El Sínodo, al mismo tiempo que nos ofrece una gran oportunidad para una conversión pastoral en clave misionera y también ecuménica, no está exento de algunos riesgos. Cito tres de ellos. El primero es el formalismo.
Un Sínodo se puede reducir a un evento extraordinario, pero de fachada, como si nos quedáramos mirando la hermosa fachada de una iglesia, pero sin entrar nunca. En cambio, el Sínodo es un itinerario de discernimiento espiritual efectivo, que no emprendemos para dar una imagen bonita de nosotros mismos, sino para colaborar mejor con la obra de Dios en la historia.

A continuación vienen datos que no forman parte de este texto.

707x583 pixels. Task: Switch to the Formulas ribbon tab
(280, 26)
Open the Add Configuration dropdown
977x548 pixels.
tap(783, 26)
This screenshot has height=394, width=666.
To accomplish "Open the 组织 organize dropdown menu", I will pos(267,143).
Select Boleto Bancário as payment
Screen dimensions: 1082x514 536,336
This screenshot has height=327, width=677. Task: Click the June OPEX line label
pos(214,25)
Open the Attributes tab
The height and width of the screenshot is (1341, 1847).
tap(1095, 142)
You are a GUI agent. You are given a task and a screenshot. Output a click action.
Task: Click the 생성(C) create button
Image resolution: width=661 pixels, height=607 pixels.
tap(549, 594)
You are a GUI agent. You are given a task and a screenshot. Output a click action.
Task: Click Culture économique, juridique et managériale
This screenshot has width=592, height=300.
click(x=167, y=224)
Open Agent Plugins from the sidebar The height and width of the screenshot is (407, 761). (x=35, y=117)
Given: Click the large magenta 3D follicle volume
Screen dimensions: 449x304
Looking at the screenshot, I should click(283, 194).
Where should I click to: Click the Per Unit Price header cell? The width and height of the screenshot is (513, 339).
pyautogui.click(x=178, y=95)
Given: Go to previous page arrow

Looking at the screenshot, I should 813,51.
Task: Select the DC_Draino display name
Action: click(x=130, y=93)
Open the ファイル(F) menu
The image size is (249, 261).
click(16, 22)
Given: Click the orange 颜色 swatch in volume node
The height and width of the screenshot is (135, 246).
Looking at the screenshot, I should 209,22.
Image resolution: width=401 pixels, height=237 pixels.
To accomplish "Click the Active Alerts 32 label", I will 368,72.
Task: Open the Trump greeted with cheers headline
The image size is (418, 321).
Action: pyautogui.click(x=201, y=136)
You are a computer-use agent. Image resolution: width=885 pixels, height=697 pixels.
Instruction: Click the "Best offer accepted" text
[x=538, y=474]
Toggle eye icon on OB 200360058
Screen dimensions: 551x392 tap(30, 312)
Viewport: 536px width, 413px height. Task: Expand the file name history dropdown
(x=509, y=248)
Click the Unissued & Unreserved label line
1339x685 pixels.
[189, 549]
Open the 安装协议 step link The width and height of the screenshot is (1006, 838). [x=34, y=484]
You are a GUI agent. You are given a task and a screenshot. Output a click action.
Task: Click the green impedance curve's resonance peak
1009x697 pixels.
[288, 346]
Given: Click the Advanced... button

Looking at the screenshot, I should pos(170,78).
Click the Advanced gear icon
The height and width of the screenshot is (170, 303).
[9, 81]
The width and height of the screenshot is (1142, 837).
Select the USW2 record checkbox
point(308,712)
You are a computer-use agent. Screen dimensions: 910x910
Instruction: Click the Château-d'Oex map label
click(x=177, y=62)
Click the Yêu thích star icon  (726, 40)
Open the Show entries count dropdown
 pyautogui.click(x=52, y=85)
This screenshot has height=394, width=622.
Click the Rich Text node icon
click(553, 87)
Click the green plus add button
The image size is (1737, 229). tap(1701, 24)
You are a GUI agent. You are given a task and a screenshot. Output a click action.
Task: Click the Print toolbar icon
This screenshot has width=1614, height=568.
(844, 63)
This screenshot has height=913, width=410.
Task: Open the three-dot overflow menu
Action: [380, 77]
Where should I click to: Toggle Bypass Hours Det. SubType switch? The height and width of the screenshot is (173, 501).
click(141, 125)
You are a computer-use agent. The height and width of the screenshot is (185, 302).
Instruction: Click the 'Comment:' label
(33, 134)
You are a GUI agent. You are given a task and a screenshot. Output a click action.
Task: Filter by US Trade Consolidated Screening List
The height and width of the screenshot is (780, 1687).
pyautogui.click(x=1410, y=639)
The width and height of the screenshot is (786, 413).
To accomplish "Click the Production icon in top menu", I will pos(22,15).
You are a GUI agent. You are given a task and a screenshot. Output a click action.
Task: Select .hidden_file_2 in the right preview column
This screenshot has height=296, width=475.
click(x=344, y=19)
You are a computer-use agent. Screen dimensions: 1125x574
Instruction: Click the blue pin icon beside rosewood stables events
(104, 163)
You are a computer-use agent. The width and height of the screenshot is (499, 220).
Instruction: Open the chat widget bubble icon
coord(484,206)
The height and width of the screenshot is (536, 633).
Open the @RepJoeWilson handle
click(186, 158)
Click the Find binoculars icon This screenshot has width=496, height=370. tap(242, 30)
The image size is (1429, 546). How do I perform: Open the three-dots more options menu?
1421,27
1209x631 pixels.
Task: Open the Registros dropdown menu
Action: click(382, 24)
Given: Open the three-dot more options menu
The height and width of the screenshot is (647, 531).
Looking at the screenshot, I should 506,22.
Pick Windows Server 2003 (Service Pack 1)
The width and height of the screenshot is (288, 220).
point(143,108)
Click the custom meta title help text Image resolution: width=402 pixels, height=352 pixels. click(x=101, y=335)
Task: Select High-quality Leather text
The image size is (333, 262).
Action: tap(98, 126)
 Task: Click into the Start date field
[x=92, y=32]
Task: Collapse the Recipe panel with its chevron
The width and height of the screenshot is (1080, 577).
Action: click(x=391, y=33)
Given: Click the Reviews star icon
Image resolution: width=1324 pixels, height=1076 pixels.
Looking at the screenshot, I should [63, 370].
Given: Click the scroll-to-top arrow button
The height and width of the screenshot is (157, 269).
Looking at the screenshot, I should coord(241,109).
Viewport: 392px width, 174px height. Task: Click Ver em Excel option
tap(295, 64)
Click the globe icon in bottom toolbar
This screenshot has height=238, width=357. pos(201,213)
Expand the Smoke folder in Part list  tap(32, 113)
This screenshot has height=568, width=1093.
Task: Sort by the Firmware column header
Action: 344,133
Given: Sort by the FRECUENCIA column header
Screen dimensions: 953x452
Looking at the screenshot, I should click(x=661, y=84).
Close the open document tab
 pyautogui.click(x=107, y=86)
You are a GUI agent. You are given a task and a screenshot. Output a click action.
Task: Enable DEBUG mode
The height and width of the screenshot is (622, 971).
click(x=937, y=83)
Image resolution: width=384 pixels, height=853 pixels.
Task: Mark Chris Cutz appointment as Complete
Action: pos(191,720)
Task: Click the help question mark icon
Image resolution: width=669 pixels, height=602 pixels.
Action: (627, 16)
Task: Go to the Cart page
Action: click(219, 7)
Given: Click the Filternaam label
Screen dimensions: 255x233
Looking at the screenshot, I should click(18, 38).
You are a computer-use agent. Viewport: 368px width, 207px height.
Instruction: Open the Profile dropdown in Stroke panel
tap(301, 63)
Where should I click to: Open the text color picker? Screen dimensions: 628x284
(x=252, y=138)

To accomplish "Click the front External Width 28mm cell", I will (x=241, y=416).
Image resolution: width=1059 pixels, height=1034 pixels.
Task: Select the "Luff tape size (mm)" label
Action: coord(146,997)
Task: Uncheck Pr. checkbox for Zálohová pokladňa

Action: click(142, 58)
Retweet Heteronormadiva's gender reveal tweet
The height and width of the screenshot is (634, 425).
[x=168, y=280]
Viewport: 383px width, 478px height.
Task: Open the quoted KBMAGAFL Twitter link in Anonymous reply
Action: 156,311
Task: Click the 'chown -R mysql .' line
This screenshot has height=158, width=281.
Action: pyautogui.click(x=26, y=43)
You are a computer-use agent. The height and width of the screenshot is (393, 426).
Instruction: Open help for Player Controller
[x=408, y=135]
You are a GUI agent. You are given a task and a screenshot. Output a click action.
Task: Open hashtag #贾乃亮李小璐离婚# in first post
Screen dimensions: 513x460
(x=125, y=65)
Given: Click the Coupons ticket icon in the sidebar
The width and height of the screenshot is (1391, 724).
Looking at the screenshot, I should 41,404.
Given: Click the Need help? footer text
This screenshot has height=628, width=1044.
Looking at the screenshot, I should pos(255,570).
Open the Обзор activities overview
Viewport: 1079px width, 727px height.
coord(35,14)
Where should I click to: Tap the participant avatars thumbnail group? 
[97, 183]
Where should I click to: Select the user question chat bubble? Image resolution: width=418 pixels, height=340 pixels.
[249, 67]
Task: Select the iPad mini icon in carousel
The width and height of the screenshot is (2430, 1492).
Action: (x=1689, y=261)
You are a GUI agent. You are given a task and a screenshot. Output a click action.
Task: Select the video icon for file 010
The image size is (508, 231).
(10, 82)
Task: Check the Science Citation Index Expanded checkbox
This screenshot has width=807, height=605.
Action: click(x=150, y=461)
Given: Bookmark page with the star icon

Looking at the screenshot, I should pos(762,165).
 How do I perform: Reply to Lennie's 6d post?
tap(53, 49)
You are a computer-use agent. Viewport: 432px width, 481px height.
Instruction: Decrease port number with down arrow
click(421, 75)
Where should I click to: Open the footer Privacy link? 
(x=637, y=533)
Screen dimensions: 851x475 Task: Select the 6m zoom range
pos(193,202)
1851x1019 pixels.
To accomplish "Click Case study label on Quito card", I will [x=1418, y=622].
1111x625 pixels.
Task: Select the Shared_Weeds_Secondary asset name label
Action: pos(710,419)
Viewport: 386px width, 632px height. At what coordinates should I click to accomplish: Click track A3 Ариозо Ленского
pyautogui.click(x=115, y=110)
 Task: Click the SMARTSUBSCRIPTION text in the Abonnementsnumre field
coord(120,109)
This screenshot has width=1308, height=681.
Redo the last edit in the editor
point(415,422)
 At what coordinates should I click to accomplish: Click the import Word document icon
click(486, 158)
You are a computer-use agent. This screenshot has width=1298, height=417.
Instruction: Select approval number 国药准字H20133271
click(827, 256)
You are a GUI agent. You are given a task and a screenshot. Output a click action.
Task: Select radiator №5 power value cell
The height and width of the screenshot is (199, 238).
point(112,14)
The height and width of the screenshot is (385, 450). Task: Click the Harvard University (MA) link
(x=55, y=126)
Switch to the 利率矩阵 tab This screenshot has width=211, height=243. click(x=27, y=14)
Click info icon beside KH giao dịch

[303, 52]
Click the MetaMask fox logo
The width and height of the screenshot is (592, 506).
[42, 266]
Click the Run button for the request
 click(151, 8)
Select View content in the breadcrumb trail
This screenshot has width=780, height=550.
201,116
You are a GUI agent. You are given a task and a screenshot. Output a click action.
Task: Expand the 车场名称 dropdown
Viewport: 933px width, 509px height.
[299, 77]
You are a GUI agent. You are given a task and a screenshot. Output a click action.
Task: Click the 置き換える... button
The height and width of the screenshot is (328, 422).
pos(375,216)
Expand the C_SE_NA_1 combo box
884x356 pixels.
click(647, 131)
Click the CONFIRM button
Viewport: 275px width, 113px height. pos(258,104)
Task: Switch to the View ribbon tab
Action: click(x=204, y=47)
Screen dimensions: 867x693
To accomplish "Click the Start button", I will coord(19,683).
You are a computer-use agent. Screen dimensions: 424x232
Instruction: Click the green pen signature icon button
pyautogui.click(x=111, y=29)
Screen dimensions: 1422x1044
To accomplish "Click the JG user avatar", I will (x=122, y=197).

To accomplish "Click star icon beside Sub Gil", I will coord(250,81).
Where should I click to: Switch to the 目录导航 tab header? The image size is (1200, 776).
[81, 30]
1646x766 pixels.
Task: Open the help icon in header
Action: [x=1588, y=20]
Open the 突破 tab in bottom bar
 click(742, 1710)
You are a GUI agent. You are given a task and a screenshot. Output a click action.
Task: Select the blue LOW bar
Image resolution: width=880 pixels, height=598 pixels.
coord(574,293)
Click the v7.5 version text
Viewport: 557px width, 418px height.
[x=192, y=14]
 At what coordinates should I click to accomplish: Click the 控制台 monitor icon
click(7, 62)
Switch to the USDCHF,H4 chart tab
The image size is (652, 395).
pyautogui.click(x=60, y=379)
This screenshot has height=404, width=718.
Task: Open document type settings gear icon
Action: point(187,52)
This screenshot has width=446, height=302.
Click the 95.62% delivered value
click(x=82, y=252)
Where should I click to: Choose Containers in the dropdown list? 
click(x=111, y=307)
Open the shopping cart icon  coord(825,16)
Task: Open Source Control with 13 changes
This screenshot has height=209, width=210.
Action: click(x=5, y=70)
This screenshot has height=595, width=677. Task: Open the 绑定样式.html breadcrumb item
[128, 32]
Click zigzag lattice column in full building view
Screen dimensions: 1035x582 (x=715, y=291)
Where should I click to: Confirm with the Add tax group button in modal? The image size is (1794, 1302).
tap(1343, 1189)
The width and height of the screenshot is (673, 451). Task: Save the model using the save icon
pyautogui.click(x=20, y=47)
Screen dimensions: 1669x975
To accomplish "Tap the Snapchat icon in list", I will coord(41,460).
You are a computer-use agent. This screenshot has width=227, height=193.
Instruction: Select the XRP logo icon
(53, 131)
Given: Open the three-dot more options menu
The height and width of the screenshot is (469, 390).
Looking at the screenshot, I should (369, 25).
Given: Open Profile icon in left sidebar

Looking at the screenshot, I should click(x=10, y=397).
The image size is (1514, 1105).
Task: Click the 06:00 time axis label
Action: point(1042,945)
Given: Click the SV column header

Por tanto, si hablamos de una Iglesia sinodal no podemos contentarnos con la forma, sino que necesitamos la sustancia, los instrumentos y las estructuras que favorezcan el diálogo y la interacción en el Pueblo de Dios, sobre todo entre los sacerdotes y los laicos.
¿Por qué subrayo esto? Porque en ocasiones hay cierto elitismo en el orden presbiterial que lo aparta de los laicos, y el sacerdote se convierte al final en el patrón de la barraca, y nosotros, pastores, y nosotros pastores de una Iglesia que avanza.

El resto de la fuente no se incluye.